“Op de eerste dag van de week ging Maria van Magdala, in alle vroegte, terwijl het nog donker was, naar het graf en zag dat de steen voor de opening van het graf was weggehaald.” (Johannes 20:1)
Een (DUISTERNIS)
Mijn ziel wacht op God, als wachters in de nacht.
Zie hier, ik, mens, gevangen in de nacht.
Verlangend naar een nieuwe dag, alles nieuw, opnieuw geboren.
Twee (LICHT)
Als alles duister is, onsteek dan een lichtend vuur, dat nooit meer dooft. (Taize)
Drie (SCHEPPING)
In den beginne: niets.
God spreekt: Er zij licht. En er was licht.

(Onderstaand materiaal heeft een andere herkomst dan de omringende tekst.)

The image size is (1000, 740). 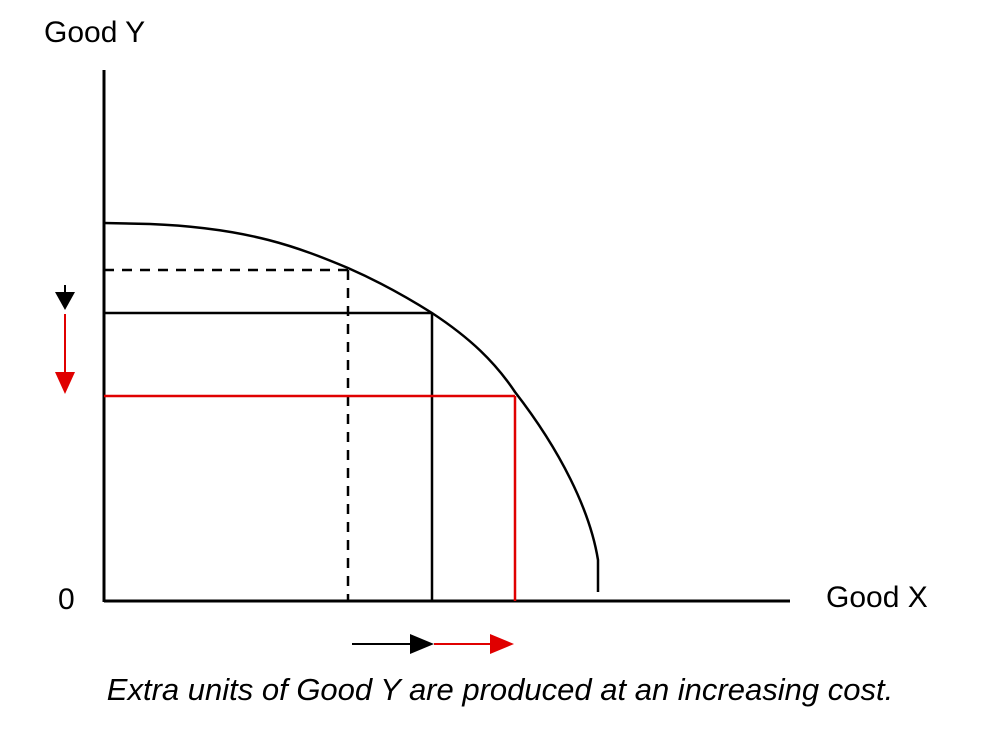 What do you see at coordinates (65, 354) in the screenshot?
I see `down-arrow-red-icon` at bounding box center [65, 354].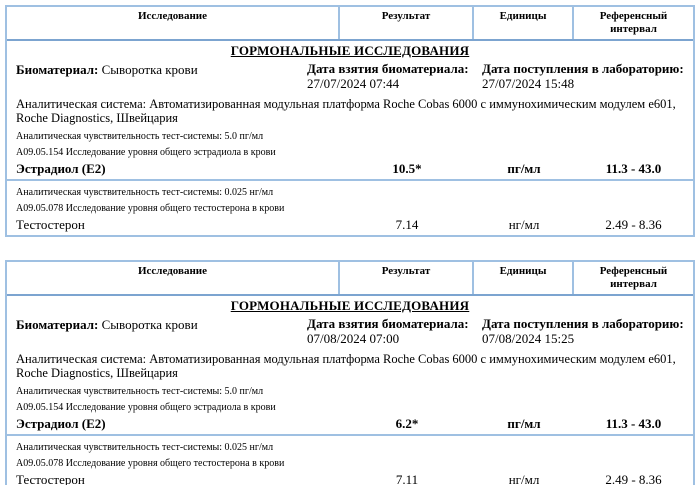 The height and width of the screenshot is (485, 700). Describe the element at coordinates (350, 168) in the screenshot. I see `result-row-estradiol: Эстрадиол (E2) 10.5* пг/мл 11.3 - 43.0` at that location.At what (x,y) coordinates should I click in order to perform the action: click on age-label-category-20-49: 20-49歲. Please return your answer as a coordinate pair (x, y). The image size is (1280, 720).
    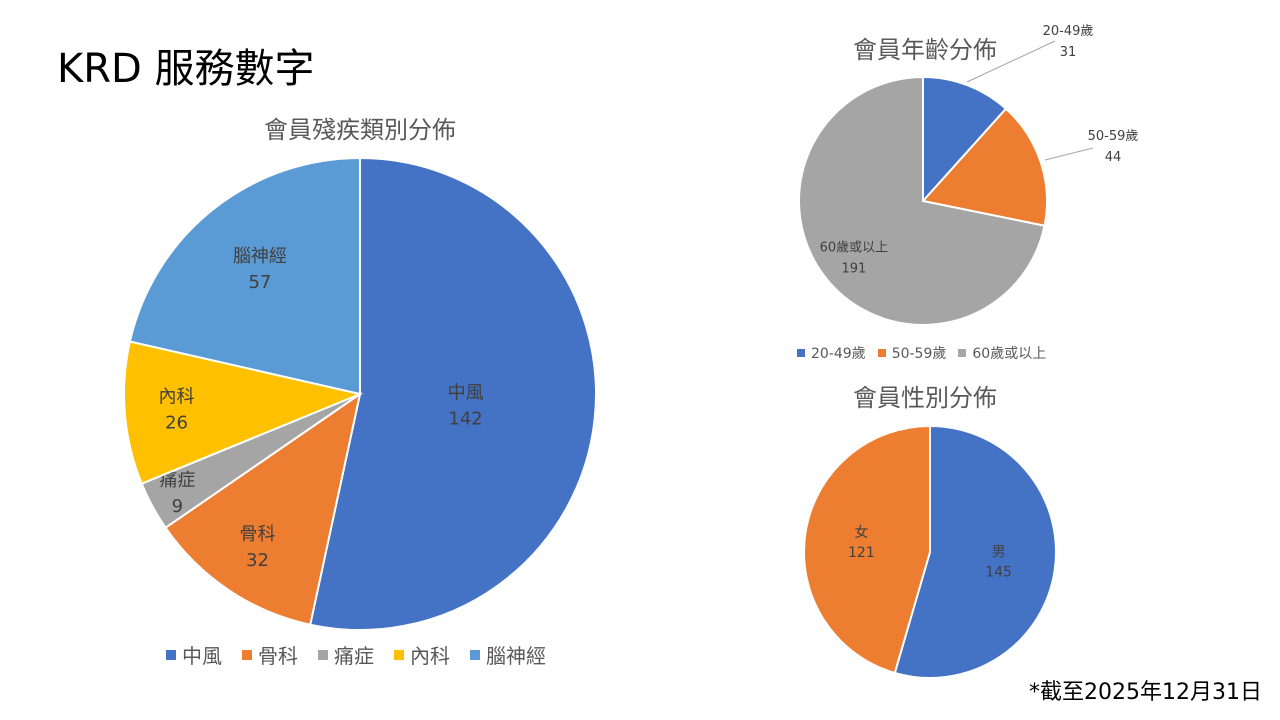
    Looking at the image, I should click on (1068, 32).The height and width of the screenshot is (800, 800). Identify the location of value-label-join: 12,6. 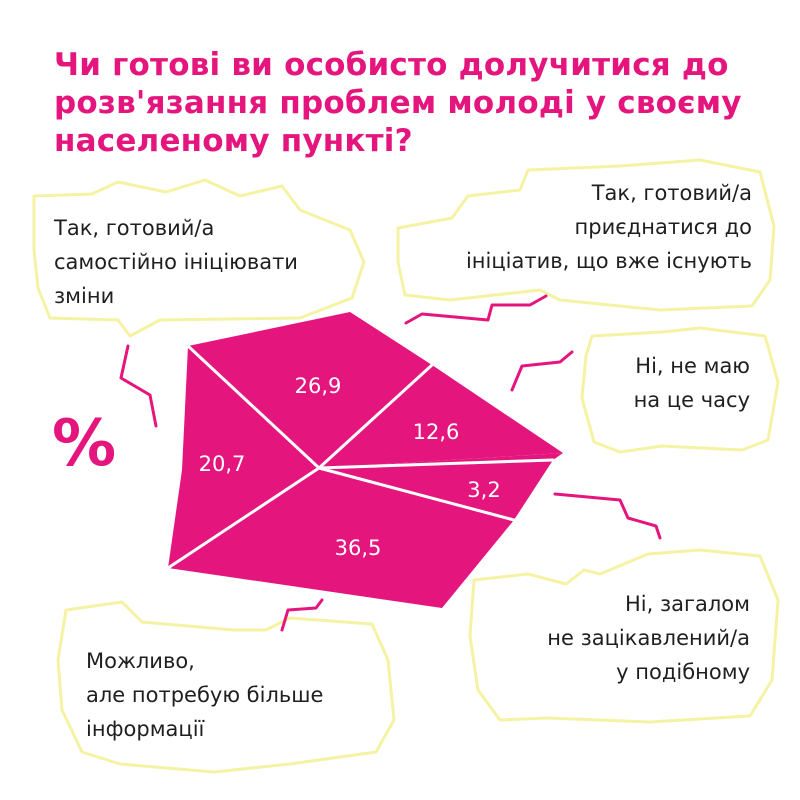
(436, 432).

God spreekt: mens. Ik ben. (naar Genesis 1)
Vier (BEVRIJDING)
Een schot van ontferming is onze God,
Hij heeft ons gezocht en gezien,
zoals de opgaande zon aan de hemel.
Hij is ons verschenen toen wij in duisternis waren
in schaduw van dood,
Hij zal onze voeten richten op de weg van de vrede. (naar psalm 70)
Vijf (HERSCHEPPING)
Een nieuw hart, zal ik jou geven. Een nieuwe geest over je uitstorten. Weg met het hart van steen, een hart dat slaat voor mensen zal ik je geven.
(naar Ez 36:26)
Zes (HOOP)
Hij houdt de hand vast van het meisje. Talita koem. Kind, jou zeg ik, sta op.
(naar Marcus 5:42)
Zeven (OPSTANDING)
Toen zij aan het vertellen waren, stond Hij opeens in hun midden. ‘Vrede’, zei hij.